## EXERCISE REQUIREMENTS
Only lines holding "width" are wanted; copy each of them from the records below.
============================================================
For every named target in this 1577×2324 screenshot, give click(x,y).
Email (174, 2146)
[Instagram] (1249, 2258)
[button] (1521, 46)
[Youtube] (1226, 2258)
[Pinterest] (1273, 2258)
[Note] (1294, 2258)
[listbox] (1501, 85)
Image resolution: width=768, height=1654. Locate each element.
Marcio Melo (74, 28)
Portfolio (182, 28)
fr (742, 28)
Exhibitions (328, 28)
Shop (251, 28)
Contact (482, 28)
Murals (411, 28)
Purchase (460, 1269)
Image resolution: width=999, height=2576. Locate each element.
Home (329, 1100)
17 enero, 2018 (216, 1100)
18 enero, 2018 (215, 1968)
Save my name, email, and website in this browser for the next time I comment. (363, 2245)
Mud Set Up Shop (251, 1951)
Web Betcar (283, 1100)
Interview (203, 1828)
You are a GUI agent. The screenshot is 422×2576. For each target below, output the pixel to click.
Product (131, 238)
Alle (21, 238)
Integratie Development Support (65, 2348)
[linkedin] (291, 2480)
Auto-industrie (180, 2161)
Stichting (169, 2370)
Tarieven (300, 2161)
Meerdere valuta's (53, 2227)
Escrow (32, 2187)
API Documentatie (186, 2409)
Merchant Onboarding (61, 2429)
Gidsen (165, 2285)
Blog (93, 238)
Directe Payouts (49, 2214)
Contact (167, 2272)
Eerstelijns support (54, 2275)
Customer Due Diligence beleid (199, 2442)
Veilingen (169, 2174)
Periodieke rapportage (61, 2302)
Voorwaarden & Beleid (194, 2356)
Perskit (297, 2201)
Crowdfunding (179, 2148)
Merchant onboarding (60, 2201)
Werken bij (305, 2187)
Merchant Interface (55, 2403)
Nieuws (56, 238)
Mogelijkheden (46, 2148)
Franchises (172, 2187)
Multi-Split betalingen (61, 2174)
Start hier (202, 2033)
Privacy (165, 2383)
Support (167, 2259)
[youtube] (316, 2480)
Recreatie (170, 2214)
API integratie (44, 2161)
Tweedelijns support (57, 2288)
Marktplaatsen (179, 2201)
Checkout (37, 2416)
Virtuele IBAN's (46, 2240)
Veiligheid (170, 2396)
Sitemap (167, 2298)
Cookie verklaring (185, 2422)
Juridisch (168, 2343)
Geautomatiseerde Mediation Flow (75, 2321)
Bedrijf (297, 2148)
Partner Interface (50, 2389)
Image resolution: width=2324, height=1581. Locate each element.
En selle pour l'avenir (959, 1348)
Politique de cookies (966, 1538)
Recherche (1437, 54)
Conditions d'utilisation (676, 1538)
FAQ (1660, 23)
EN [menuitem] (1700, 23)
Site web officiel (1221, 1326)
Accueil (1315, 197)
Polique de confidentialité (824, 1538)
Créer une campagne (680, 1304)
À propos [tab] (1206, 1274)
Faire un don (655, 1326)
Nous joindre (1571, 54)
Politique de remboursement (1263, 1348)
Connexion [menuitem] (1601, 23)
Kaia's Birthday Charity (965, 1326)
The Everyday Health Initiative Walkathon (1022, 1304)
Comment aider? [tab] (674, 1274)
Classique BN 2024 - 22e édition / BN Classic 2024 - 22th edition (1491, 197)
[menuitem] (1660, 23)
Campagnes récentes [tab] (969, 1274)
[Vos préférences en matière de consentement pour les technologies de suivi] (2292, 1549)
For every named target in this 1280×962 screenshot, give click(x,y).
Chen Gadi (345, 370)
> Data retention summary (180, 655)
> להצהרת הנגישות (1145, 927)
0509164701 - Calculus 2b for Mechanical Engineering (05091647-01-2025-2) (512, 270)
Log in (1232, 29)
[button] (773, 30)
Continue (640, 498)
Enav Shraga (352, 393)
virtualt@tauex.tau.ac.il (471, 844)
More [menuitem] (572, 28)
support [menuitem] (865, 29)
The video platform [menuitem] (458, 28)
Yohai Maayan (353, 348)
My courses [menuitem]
============================================================
## REPLY
Image resolution: width=768, height=1654. Locate each element.
Image resolution: width=999, height=2576. Locate each element.
Image resolution: width=2324, height=1581. Locate each element.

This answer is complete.